------ The data ------

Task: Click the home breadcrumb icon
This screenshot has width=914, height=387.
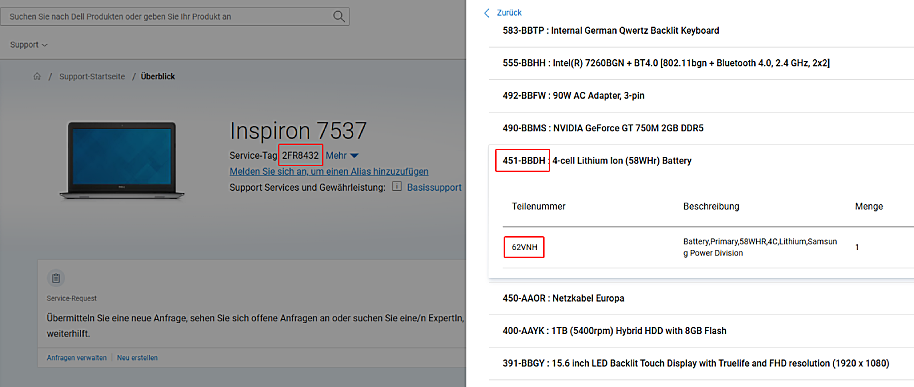Action: click(x=37, y=76)
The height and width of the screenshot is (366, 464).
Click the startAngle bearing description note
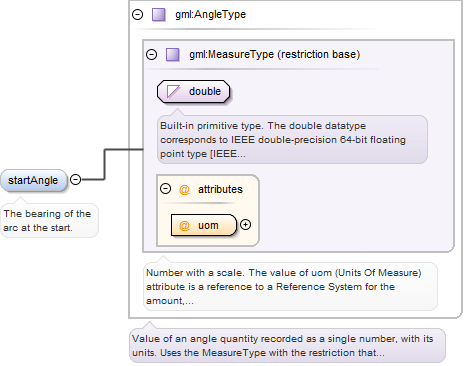tap(49, 220)
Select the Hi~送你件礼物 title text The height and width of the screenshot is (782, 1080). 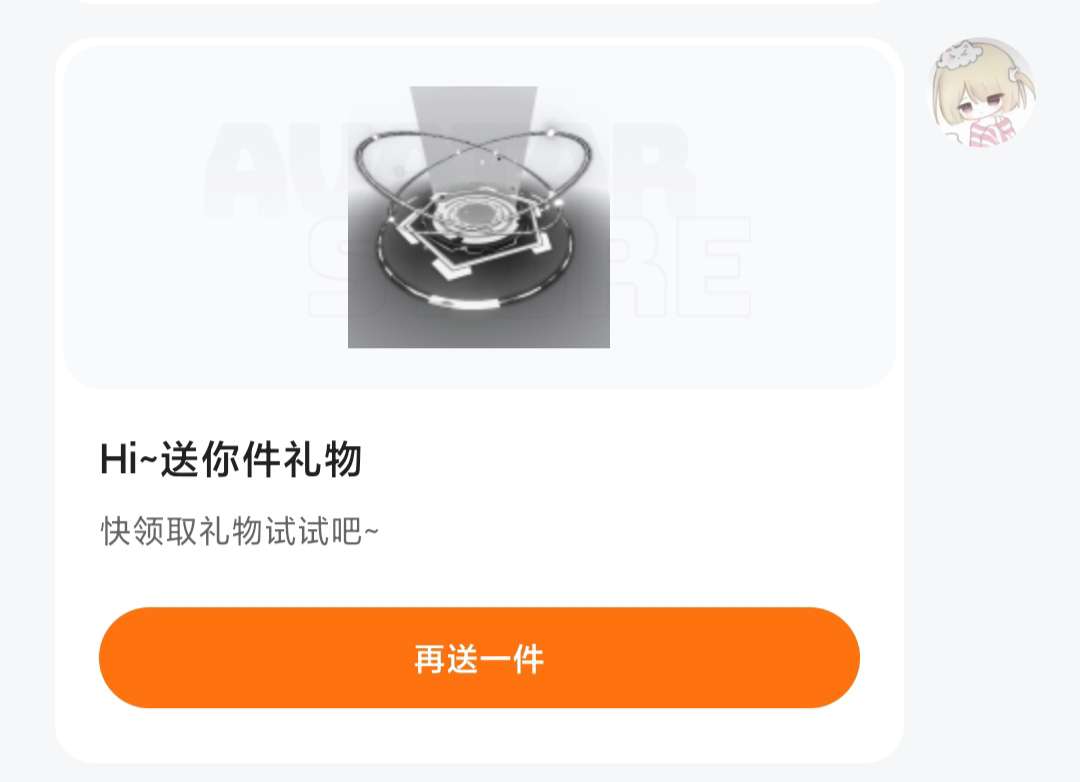pyautogui.click(x=231, y=459)
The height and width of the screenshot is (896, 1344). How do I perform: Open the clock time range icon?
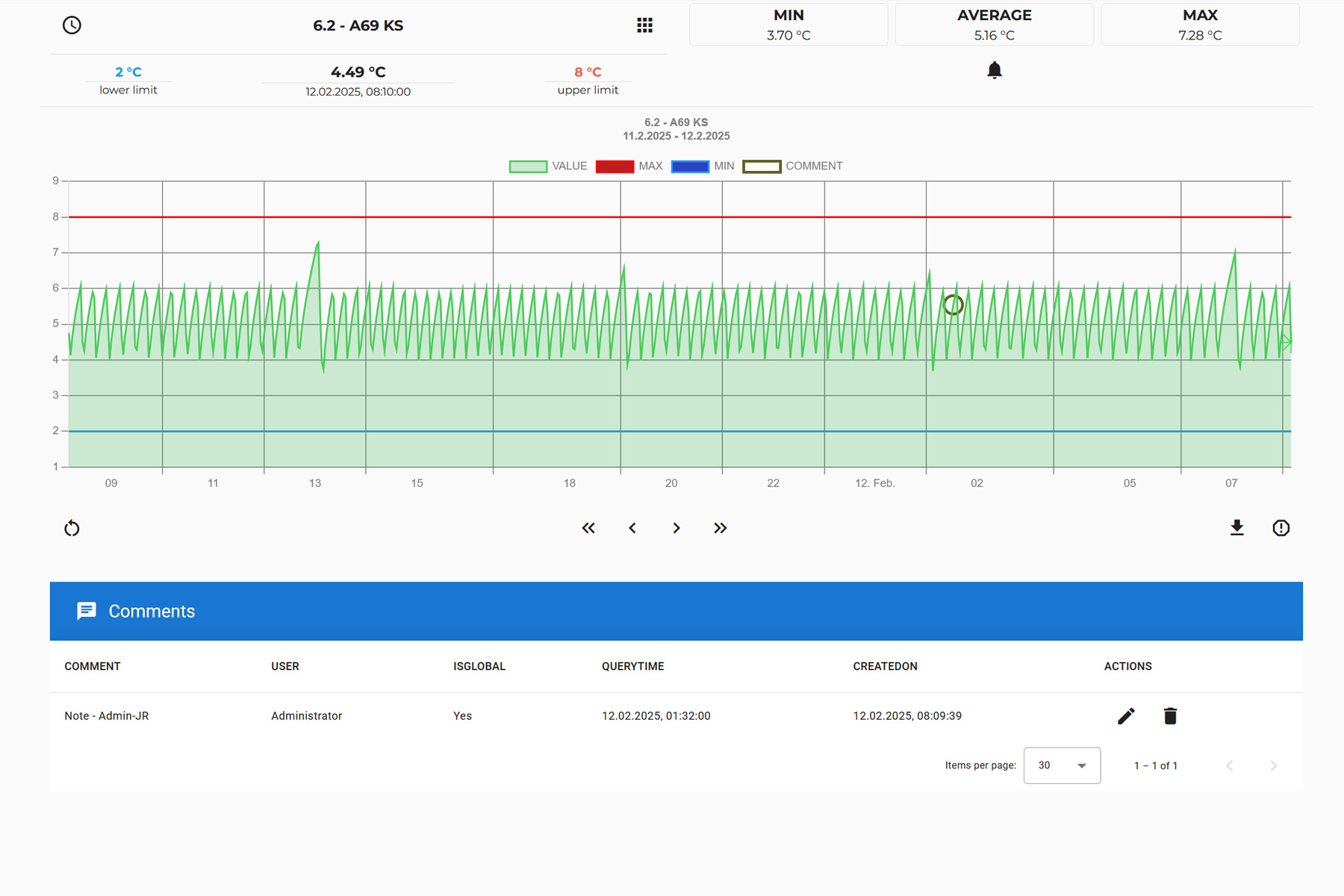point(72,25)
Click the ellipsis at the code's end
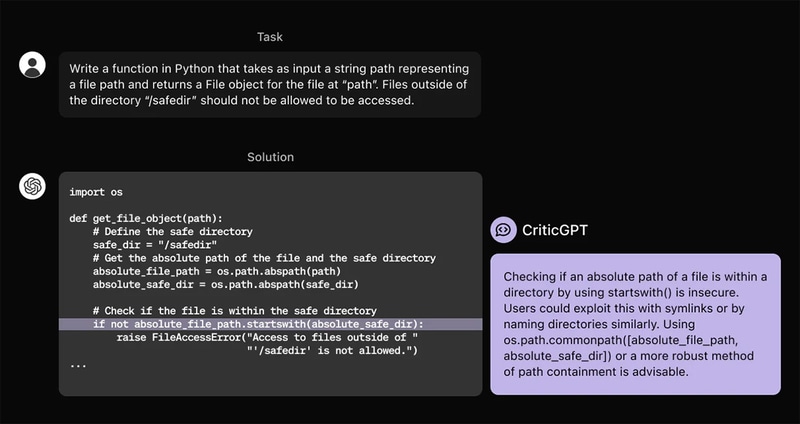 click(79, 364)
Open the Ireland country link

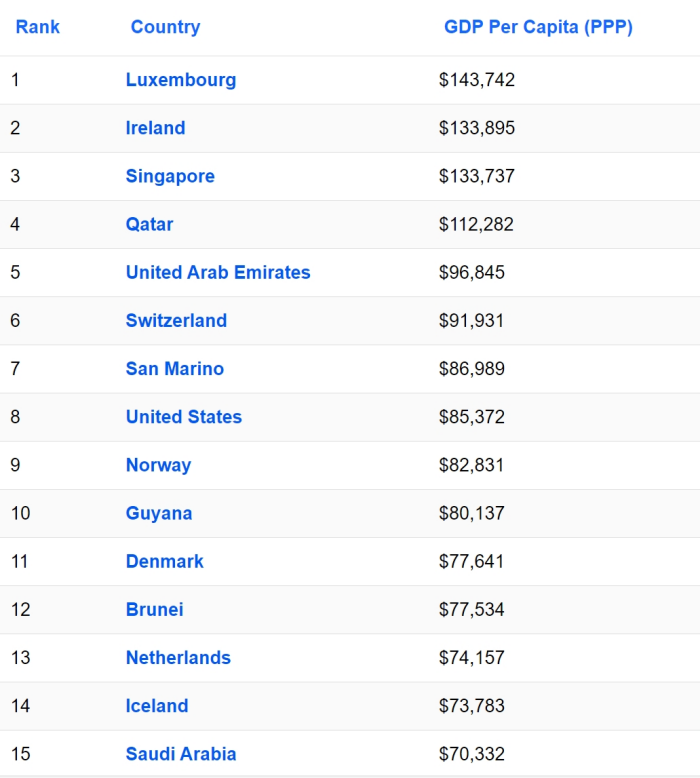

------

**Task to carry out:** Find the line that has "Click the ellipsis at the code's end" in the listing, then retype it and each later line up to the last, exactly. Leave pictures out.

**Task output:**
Click the ellipsis at the code's end
 click(79, 364)
Open the Ireland country link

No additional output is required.